Collected data ▸
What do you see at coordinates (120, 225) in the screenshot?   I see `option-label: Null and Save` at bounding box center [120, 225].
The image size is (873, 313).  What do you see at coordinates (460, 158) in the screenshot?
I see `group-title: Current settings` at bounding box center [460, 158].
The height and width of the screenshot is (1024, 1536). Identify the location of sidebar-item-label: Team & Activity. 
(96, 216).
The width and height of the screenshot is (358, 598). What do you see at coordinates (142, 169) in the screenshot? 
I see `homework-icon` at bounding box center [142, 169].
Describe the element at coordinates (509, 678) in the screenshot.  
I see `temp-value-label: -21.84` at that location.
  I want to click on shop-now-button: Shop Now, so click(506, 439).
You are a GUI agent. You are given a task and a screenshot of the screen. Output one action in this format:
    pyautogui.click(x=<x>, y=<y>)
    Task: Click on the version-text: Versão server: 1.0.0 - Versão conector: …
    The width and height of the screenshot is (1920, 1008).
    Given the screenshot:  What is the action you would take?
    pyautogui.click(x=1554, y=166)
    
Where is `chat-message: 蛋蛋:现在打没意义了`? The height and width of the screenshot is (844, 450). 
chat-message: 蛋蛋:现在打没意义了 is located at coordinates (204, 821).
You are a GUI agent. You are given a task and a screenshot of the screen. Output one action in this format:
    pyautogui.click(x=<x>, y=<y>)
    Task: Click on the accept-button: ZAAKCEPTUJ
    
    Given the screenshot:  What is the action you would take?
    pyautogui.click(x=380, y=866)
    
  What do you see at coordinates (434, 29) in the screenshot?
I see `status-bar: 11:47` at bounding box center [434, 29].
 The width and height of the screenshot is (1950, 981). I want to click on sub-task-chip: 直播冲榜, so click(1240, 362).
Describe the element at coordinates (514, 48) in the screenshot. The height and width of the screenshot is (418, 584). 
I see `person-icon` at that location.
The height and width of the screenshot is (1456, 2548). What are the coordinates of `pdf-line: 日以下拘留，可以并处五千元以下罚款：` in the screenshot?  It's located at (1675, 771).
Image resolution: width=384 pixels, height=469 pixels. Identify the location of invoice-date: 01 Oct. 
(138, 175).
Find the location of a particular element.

Problem ▸ Please revise the material above so that "GUI agent" becomes "GUI assistant" everywhere, with everything else left unchanged.

Solution to this task ▸
What do you see at coordinates (120, 225) in the screenshot?   I see `option-label: Null and Save` at bounding box center [120, 225].
The image size is (873, 313).  What do you see at coordinates (460, 158) in the screenshot?
I see `group-title: Current settings` at bounding box center [460, 158].
The height and width of the screenshot is (1024, 1536). Identify the location of sidebar-item-label: Team & Activity. 
(96, 216).
The width and height of the screenshot is (358, 598). What do you see at coordinates (142, 169) in the screenshot? 
I see `homework-icon` at bounding box center [142, 169].
Describe the element at coordinates (509, 678) in the screenshot.  
I see `temp-value-label: -21.84` at that location.
  I want to click on shop-now-button: Shop Now, so click(506, 439).
You are a GUI assistant. You are given a task and a screenshot of the screen. Output one action in this format:
    pyautogui.click(x=<x>, y=<y>)
    Task: Click on the version-text: Versão server: 1.0.0 - Versão conector: …
    The width and height of the screenshot is (1920, 1008).
    Given the screenshot:  What is the action you would take?
    pyautogui.click(x=1554, y=166)
    
Where is `chat-message: 蛋蛋:现在打没意义了`? The height and width of the screenshot is (844, 450). 
chat-message: 蛋蛋:现在打没意义了 is located at coordinates (204, 821).
You are a GUI assistant. You are given a task and a screenshot of the screen. Output one action in this format:
    pyautogui.click(x=<x>, y=<y>)
    Task: Click on the accept-button: ZAAKCEPTUJ
    
    Given the screenshot:  What is the action you would take?
    pyautogui.click(x=380, y=866)
    
  What do you see at coordinates (434, 29) in the screenshot?
I see `status-bar: 11:47` at bounding box center [434, 29].
 The width and height of the screenshot is (1950, 981). I want to click on sub-task-chip: 直播冲榜, so click(1240, 362).
Describe the element at coordinates (514, 48) in the screenshot. The height and width of the screenshot is (418, 584). 
I see `person-icon` at that location.
The height and width of the screenshot is (1456, 2548). What are the coordinates of `pdf-line: 日以下拘留，可以并处五千元以下罚款：` in the screenshot?  It's located at (1675, 771).
Image resolution: width=384 pixels, height=469 pixels. Identify the location of invoice-date: 01 Oct. 
(138, 175).
Find the location of a particular element.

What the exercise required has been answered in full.